__PROVIDED ENTRIES__.
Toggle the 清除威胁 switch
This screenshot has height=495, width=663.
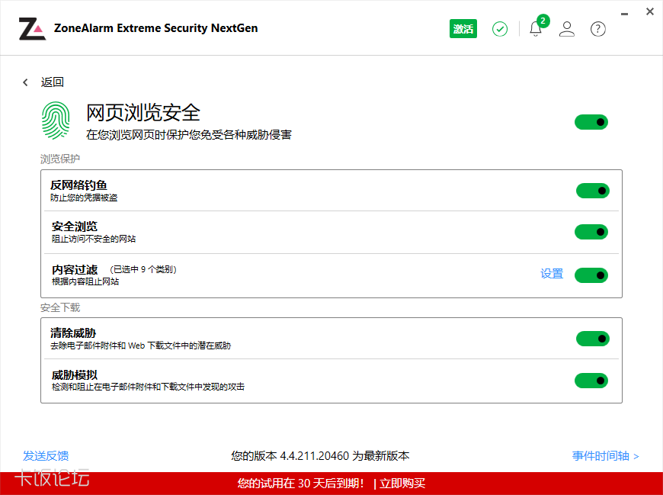click(592, 339)
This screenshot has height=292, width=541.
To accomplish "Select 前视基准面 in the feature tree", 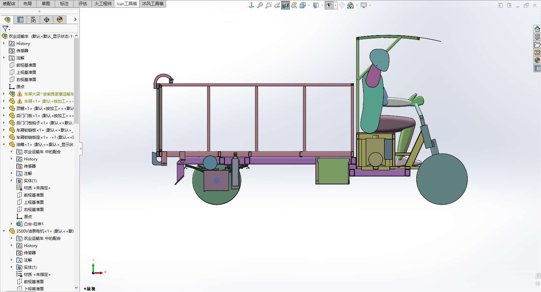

__INSTRUCTIONS TO FOLLOW__.
Reproduce word for word the lines from the one containing "This screenshot has height=292, width=541." through the end of the data, both ends kept. Drop the pictures.

__RESULT FOR THIS TASK__.
This screenshot has height=292, width=541.
To accomplish "Select 前视基准面 in the feature tree", 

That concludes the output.